From the records below, transcribe exactly the lines that begin at the line with "Open Outlook from the taskbar" and end at the line with "Image resolution: width=862", both included.

Entries shown —
-----
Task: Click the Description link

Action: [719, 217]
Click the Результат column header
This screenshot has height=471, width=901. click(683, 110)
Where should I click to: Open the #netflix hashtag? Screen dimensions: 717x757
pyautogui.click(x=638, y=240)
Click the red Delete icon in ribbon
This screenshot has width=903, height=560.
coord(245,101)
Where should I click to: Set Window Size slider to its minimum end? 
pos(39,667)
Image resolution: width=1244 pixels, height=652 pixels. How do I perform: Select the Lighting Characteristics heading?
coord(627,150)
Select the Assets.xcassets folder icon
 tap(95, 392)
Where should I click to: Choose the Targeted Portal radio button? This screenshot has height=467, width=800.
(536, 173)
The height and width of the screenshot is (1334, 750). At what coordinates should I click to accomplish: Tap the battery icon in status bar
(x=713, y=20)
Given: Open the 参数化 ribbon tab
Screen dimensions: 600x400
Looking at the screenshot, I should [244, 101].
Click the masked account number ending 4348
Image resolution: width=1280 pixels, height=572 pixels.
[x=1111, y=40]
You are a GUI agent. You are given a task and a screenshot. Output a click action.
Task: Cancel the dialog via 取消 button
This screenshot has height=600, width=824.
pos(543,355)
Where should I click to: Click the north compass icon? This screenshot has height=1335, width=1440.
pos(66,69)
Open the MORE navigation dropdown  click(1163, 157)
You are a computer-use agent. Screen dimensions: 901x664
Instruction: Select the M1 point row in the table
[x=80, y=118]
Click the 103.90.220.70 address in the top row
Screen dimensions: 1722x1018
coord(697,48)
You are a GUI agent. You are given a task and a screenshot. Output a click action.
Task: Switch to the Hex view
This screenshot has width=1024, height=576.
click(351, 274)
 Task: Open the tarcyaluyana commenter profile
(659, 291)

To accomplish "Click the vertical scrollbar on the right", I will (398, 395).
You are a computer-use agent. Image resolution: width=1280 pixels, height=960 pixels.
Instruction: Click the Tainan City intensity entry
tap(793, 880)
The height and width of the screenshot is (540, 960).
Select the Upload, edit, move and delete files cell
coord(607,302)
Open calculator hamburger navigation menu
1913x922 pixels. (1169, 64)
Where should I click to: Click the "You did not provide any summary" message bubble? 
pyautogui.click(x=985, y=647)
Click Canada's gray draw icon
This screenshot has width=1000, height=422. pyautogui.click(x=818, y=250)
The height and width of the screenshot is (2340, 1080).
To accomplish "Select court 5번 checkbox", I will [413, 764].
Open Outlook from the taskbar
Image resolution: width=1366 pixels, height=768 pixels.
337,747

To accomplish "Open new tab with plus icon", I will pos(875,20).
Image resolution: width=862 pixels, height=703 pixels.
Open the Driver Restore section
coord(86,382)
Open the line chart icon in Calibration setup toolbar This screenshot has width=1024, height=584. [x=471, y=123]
-----
Task result —
Open Outlook from the taskbar
Image resolution: width=1366 pixels, height=768 pixels.
337,747

To accomplish "Open new tab with plus icon", I will pos(875,20).
Image resolution: width=862 pixels, height=703 pixels.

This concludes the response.